Double Blind Advanced
This type of tasting is the most expensive to put together but it is also the most fun. When I put these tasting on I usually have people get into teams of two so they can discuss the flavors. It's also fun to watch the team dynamics between couples and friends as they try to work together to win the game. I find it is more challenging to do this wine tasting with similar reds (i.e. Pinot Noir, Merlot, Cab) but you can also do it with white wines (Sav Blanc, Pinot Gris, Chardonnay). The added fun to this tasting is that you bring in the age of the wine as a component of the game. For this blind tasting you will need a newer vintage and an older vintage of 3 different brands. So maybe a 2005 Robert Mondavi Merlot and a 2014 Robert Mondavi Merlot then the same for the two other wine varietals (but choose different wineries for each type of grape).

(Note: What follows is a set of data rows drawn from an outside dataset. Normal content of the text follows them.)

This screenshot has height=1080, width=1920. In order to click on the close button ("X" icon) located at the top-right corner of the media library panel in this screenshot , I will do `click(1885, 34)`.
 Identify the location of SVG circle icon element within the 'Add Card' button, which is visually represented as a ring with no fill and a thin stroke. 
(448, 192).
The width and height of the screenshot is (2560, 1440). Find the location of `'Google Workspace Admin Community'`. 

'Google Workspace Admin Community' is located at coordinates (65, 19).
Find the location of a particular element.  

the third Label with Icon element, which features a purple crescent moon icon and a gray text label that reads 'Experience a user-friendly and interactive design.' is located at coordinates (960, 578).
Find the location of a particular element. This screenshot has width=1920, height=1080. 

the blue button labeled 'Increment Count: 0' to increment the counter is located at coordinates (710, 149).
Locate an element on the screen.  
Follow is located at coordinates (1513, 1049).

Not everyone knows what older wines taste like, so to make things a little easier this event starts out with a pre-tasting. You choose some combination of 3 wines with a mix of new and old vintages like in the photo to the left. You will be best off if you have 9 bottles of wine total in this example (although 6 will do):
The next round is where the blind tasting comes in. In this round the organizer follows the steps for the regular blind tasting but with 6 wines. The organizer should not put the wines in any noticable order before they put the tinfoil on (i.e. don't put new pinot, old pinot, new merlot, old merlot, new cab, old cab) even though organizer 2 wouldn't know). Make sure to write down the order and which wines they are before putting the tin foil on. Then organizer 2 numbers the bottles at random 1 - 6 writing down the associated position and noting the number on the tin foil. Then organizer 2 puts the bottles in order by the number on the tin foil 1 to 6. The wines now wrapped in tinfoil should match the types (but not the order) of wine below.
Organizer 1 and the rest of the party can come in to taste the wines now! In addition to price and the order of favorite to least favorite you now can add "which brand do you think the wine is?" and "is this an old vintage or a newer vintage?" When I put on one of these tastings we score 1 point for old v. new and 2 points for guessing the brand/grape varietal. I usually have a prize for the taster(s) with the best score.
However you decide to host your tasting you'll have a great time enjoying wine with friends and family. I always learn a little something about the way I compare wines when I participate in these tastings. Enjoy and please leave any comments on your experiences!